We need to be extra careful when solving radical equations. The "solutions" that we get in the end must be verified with the original equation. The reason is that the possibility of getting extraneous answers is high.

**Example 1: **Solve the radical equation \(5\sqrt {x + 7} = 25\).

**STEP 1**: Divide both sides by 5.

$$\eqalign{

5\sqrt {x + 7} &= 25 \cr

{{5\sqrt {x + 7} } \over 5} &= {{25} \over 5} \cr

\sqrt {x + 7} &= 5 \cr} $$

**STEP 2**: Take the square of both sides.

$$\eqalign{

{\left( {\sqrt {x + 7} } \right)^2} &= {5^2} \cr

x + 7 &= 25 \cr} $$

**STEP 3**: Subtract both sides by 7.

$$\eqalign{

x + 7 &= 25 \cr

x +7- 7 &= 25 - 7 \cr

x &= 18 \cr} $$

Check if indeed \(x = 18\) is a solution.

$$\eqalign{

5\sqrt {x + 7} &= 25 \cr

5\sqrt {\left( {18} \right) + 7} &= 25 \cr

5\sqrt {25} &= 25 \cr

5\left( 5 \right) &= 25 \cr

25 &= 25 \cr} $$

Since it yields a true statement, we say that \(x = 18\) is a solution.
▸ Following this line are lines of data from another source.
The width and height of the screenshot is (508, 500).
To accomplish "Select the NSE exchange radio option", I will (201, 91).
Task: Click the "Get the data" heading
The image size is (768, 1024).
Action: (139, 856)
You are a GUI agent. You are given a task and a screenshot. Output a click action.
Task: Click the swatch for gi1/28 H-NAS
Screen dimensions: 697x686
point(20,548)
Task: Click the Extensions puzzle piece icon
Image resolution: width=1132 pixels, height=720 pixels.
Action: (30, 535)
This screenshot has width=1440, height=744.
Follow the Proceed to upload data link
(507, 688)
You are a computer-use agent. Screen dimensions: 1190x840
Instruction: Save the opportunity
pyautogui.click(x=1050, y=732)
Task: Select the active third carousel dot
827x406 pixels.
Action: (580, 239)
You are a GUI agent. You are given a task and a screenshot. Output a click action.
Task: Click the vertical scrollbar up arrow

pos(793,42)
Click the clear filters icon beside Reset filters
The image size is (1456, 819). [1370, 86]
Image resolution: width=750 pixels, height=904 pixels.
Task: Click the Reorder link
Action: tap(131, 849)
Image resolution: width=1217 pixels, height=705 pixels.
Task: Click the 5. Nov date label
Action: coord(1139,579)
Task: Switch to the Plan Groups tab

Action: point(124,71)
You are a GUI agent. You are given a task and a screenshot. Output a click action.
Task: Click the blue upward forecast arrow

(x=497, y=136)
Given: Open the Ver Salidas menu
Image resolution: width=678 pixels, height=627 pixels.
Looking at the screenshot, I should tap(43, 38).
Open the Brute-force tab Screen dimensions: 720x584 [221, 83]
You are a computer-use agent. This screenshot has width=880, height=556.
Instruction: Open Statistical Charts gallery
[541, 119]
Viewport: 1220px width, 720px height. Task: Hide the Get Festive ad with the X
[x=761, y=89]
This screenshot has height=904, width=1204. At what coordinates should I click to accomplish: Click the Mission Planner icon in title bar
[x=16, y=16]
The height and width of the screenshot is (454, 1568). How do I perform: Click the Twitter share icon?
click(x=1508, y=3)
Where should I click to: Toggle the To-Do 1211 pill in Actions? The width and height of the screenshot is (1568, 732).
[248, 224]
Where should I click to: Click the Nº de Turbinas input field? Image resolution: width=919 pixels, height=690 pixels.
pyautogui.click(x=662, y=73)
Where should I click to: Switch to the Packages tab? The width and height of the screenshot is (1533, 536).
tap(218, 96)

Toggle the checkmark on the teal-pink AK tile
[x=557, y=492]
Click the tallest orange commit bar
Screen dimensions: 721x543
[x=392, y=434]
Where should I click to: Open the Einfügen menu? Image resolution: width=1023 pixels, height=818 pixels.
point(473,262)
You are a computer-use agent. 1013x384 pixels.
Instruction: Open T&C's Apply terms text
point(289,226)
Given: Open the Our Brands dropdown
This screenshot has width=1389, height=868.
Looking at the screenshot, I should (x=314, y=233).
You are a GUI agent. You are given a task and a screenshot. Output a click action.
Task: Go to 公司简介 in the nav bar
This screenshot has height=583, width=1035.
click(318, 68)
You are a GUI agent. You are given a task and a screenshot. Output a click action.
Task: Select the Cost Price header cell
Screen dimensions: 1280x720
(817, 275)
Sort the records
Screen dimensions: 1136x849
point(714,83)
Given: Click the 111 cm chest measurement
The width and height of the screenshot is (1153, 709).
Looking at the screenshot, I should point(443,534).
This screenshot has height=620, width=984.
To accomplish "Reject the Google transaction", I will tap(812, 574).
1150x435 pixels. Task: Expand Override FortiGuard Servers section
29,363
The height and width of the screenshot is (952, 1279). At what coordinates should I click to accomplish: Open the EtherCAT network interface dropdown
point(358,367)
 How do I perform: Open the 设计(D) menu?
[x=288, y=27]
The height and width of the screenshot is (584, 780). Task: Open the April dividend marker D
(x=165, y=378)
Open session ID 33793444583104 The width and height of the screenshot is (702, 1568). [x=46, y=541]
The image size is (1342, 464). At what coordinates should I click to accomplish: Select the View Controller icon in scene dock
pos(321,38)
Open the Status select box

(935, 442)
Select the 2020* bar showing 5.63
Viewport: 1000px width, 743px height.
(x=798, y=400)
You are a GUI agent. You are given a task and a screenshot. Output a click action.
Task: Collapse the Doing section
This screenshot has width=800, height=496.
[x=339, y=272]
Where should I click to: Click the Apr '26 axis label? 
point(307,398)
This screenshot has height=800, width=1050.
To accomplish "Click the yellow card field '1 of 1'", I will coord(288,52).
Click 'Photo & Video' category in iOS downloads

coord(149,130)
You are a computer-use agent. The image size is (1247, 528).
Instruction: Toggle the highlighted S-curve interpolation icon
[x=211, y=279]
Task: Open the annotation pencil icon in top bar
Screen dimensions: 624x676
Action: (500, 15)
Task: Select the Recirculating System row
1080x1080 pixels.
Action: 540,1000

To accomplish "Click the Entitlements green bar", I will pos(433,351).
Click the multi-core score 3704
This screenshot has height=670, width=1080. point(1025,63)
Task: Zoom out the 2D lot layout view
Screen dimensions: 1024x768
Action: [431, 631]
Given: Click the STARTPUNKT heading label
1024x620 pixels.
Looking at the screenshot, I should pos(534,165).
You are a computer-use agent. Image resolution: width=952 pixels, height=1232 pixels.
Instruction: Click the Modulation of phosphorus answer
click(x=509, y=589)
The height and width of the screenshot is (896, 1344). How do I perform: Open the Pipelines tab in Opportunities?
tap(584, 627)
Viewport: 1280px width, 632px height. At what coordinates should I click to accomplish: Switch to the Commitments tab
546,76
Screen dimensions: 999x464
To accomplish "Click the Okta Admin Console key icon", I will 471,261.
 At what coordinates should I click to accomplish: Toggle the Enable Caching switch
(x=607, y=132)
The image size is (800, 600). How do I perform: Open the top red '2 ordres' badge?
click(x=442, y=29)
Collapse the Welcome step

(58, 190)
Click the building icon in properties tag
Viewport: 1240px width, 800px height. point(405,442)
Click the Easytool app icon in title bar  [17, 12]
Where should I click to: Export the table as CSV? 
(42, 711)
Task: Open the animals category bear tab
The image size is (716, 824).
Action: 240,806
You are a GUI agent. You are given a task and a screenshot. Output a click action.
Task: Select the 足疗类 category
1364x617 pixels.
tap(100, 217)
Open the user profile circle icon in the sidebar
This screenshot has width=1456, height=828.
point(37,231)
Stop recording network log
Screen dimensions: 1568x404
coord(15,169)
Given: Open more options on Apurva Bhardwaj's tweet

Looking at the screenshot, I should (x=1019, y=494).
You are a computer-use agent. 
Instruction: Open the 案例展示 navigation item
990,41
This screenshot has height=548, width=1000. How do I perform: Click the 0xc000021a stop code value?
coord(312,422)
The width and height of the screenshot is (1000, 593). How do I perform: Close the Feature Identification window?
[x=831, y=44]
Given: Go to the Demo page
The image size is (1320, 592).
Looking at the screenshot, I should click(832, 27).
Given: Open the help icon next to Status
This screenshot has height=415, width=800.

**Example 2: **Solve the radical equation \(\sqrt {33 - 2x} = x + 1\).

**STEP 1:** Square both sides. The radical symbol on the left is gone while we will be squaring the binomial on the right side. We are left with a quadratic equation to solve. Try the factoring method first before using the Quadratic Formula as it is a mess.

$$\eqalign{

{\left( {\sqrt {33 - 2x} } \right)^2} &= {\left( {x + 1} \right)^2} \cr

33 - 2x &= {x^2} + 2x + 1 \cr} $$

**STEP 2:** Let's move everything to the right side. Then, we simplify.

$$\eqalign{

0 &= {x^2} + 2x + 2x + 1 - 33 \cr

0 &= {x^2} + 4x - 32 \cr} $$

**STEP 3:** We factor the trinomial on the right-hand side.

$$0 = \left( {x - 4} \right)\left( {x + 8} \right)$$

**STEP 4:** Set each factor equal to zero then solve.

$$\eqalign{

x - 4 &= 0 \cr

x &= 4 \cr} $$

or

$$\eqalign{

x + 8 &= 0 \cr

x &= - 8 \cr} $$

**STEP 5:** Check each "solution" if it is a valid answer by substituting it back to the original radical equation.

For \(x=4\),

$$\eqalign{

\sqrt {33 - 2x} &= x + 1 \cr

\sqrt {33 - 2\left( 4 \right)} &= \left( 4 \right) + 1 \cr

\sqrt {33 - 8} &= 5 \cr

\sqrt {25} &= 5 \cr

5 &= 5 \cr} $$

Yes, that means \(x=4\) is a valid solution!

For \(x=-8\),

$$\eqalign{

\sqrt {33 - 2x} &= x + 1 \cr

\sqrt {33 - 2\left( { - 8} \right)} &= - 8 + 1 \cr

\sqrt {33 + 16} &= - 7 \cr

\sqrt {49} &= - 7 \cr

7 &\ne - 7 \cr} $$

This tells us that \(x=-8\) is NOT a solution.

Therefore, the final answer is simply \(x=4\).